They call for a special session of Congress, but many are skeptical the session will get off the ground.
Contending that the nation is now in a "full-blown and deepening energy crisis which is causing irreparable harm," some leaders in the aviation industry are urging President Bush to call a special session of Congress next month.
The goal would be to debate energy alternatives and establish policies that would lead to a coherent national energy policy. The idea is to move away from a piecemeal attack on $100-plus--a-barrel oil by just attempting to rein in speculators, who are blamed for the high prices.
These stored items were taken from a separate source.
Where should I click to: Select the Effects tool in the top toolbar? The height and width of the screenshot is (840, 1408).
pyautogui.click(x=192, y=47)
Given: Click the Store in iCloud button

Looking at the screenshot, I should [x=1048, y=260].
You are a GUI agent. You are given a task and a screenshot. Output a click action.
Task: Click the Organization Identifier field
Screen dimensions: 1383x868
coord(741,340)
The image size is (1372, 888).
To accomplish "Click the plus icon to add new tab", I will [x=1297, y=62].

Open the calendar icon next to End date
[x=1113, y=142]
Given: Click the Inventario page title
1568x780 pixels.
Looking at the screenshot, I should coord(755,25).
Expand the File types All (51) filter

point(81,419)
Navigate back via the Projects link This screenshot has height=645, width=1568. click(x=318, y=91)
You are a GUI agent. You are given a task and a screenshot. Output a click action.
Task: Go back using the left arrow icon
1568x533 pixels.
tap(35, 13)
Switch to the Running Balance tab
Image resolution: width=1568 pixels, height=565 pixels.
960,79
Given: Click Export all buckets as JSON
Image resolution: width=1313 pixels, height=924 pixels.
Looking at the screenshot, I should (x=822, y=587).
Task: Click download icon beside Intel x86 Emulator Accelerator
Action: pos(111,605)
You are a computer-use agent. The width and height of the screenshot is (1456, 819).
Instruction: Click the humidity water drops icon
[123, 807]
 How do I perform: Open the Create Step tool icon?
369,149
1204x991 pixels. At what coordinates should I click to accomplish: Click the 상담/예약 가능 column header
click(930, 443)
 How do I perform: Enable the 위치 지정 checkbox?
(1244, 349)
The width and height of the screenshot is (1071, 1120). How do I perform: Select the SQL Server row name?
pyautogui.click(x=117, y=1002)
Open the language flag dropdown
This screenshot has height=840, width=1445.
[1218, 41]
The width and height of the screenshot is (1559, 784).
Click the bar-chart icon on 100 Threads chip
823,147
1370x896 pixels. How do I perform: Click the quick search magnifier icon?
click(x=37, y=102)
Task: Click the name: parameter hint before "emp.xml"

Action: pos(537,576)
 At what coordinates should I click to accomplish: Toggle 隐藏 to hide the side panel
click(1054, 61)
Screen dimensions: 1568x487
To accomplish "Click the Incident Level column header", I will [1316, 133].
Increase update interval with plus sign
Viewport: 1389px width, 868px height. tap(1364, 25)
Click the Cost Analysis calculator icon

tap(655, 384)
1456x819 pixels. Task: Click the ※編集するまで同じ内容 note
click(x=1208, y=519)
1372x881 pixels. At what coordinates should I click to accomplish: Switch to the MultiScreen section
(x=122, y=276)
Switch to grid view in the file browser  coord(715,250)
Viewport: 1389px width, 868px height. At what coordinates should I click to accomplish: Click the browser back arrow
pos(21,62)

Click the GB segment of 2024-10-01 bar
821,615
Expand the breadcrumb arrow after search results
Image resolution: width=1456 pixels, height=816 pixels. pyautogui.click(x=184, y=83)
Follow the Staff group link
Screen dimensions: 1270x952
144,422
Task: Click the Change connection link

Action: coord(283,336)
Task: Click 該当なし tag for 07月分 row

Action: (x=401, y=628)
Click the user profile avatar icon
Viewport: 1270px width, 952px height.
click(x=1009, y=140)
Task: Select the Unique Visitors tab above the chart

Instead, the idea is to attack the underlying psychology, which is that there will not be enough oil in the world to address growing demand.
"Our problem is that our national confidence has been eroded by the perception that the most powerful country in the world ... lacks the political will to address the energy crisis," says Robert Crandall, former CEO of American Airlines. "A coherent, long-term national energy policy encompassing a full range of options would reverse the perception that America can no longer deal with her problems."
Other aviation analysts agree that the nation needs a comprehensive energy policy. But they argue that the aviation industry's problems are more complex than just high oil prices. The airline industry is by nature cyclical, they note, and its current economic troubles are typical of the downside of an economic cycle. The larger problem, as they see it, is that during good times of the economic cycle, the airlines didn't make enough money to weather the inevitable downtown. That has been compounded by the run-up in fuel prices.